■ SOURCE PASSAGE
— start —
The Directive requires member states to put in place harsh penalties for non-compliance, including unlimited compensation for equal pay breaches.

While the Directive does not apply in Great Britain[1] because it was adopted after the end of the transition period following the UK’s exit from the EU, the Directive may be indicative of a shift towards an increased emphasis on pay transparency arising from both wider legal and cultural trends. In this article, we look at how this is manifesting itself outside the EU and ways in which a light is being shone onto a traditionally opaque area, as governments seek to strengthen inclusivity, non-discrimination and gender neutrality in the workplace.

The UK position

Outside of the public sector, certain industries (e.g. education and charity sectors) and certain unionised workforces, it is not uncommon for UK employers to adopt a highly restrictive approach to pay transparency. Job advertisements frequently contain little or no pay information. Remuneration is negotiated on a commercial basis, particularly at a senior level, by reference to factors such as past experience and pay. Employers frequently require employees to keep their pay and bonuses confidential from their colleagues.
— end —
■ THE INPUT
— start —
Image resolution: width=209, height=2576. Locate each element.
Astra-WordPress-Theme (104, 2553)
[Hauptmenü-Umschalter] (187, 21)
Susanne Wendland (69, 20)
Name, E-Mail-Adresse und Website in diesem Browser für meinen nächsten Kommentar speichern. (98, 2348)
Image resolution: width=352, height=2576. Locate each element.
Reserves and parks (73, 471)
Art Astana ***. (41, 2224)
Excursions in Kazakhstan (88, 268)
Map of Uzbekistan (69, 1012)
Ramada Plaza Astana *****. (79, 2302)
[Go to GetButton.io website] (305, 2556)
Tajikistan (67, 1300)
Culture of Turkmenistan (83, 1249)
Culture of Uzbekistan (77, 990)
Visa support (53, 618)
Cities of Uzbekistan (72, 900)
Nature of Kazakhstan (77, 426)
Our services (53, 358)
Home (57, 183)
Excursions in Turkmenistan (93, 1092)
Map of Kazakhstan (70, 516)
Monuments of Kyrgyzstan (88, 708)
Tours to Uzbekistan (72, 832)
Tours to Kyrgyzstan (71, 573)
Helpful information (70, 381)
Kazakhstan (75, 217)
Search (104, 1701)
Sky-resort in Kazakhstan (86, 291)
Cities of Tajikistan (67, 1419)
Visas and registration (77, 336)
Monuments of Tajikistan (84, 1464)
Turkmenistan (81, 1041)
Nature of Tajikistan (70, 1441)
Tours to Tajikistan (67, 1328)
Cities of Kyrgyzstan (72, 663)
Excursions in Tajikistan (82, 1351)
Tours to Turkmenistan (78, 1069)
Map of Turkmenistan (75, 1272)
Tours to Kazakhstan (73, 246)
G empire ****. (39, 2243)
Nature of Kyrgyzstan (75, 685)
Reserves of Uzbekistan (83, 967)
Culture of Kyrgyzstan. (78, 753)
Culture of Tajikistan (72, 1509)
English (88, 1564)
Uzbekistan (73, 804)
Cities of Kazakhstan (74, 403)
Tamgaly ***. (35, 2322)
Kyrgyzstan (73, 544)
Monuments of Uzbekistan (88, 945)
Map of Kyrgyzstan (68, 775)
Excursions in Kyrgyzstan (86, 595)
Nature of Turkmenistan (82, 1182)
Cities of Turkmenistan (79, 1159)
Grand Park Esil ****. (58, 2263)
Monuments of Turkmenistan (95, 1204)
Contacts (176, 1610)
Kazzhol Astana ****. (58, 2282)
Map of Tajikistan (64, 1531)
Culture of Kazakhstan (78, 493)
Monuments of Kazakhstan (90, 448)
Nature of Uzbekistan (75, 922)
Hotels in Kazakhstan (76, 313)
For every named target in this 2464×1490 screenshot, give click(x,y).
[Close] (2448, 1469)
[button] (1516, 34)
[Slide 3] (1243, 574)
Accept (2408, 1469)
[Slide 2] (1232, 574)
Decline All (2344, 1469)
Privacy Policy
— end —
■ SHORT EXERCISE A
In the entries, from the line holding "Kazakhstan (75, 217)" through the final entry, inclusive, rename "Monuments" to "Landmarks" and keep every other detail as it is.
■ SHORT EXERCISE B
Write the next part of the pay transparency article, picking up after its last sentence.

■ EXERCISE ANSWER A
Kazakhstan (75, 217)
Search (104, 1701)
Sky-resort in Kazakhstan (86, 291)
Cities of Tajikistan (67, 1419)
Visas and registration (77, 336)
Landmarks of Tajikistan (84, 1464)
Turkmenistan (81, 1041)
Nature of Tajikistan (70, 1441)
Tours to Tajikistan (67, 1328)
Cities of Kyrgyzstan (72, 663)
Excursions in Tajikistan (82, 1351)
Tours to Turkmenistan (78, 1069)
Map of Turkmenistan (75, 1272)
Tours to Kazakhstan (73, 246)
G empire ****. (39, 2243)
Nature of Kyrgyzstan (75, 685)
Reserves of Uzbekistan (83, 967)
Culture of Kyrgyzstan. (78, 753)
Culture of Tajikistan (72, 1509)
English (88, 1564)
Uzbekistan (73, 804)
Cities of Kazakhstan (74, 403)
Tamgaly ***. (35, 2322)
Kyrgyzstan (73, 544)
Landmarks of Uzbekistan (88, 945)
Map of Kyrgyzstan (68, 775)
Excursions in Kyrgyzstan (86, 595)
Nature of Turkmenistan (82, 1182)
Cities of Turkmenistan (79, 1159)
Grand Park Esil ****. (58, 2263)
Landmarks of Turkmenistan (95, 1204)
Contacts (176, 1610)
Kazzhol Astana ****. (58, 2282)
Map of Tajikistan (64, 1531)
Culture of Kazakhstan (78, 493)
Landmarks of Kazakhstan (90, 448)
Nature of Uzbekistan (75, 922)
Hotels in Kazakhstan (76, 313)
For every named target in this 2464×1490 screenshot, give click(x,y).
[Close] (2448, 1469)
[button] (1516, 34)
[Slide 3] (1243, 574)
Accept (2408, 1469)
[Slide 2] (1232, 574)
Decline All (2344, 1469)
Privacy Policy

■ EXERCISE ANSWER B
While there are currently limited restrictions on employers setting remuneration based on individual factors, this lack of transparency gives rise to an inherent risk of discriminatory pay practices and therefore equal pay and discrimination claims. Barriers on discussing pay can also become a touchy subject, giving rise to mistrust and suspicion among workers carrying out the same role but who may be subject to different pay arrangements. However, there are provisions in the Equality Act 2010 (designed to improve pay transparency) that prohibit pay secrecy clauses insofar as they prevent employees from discussing or disclosing pay for the purposes of establishing if there is pay discrimination.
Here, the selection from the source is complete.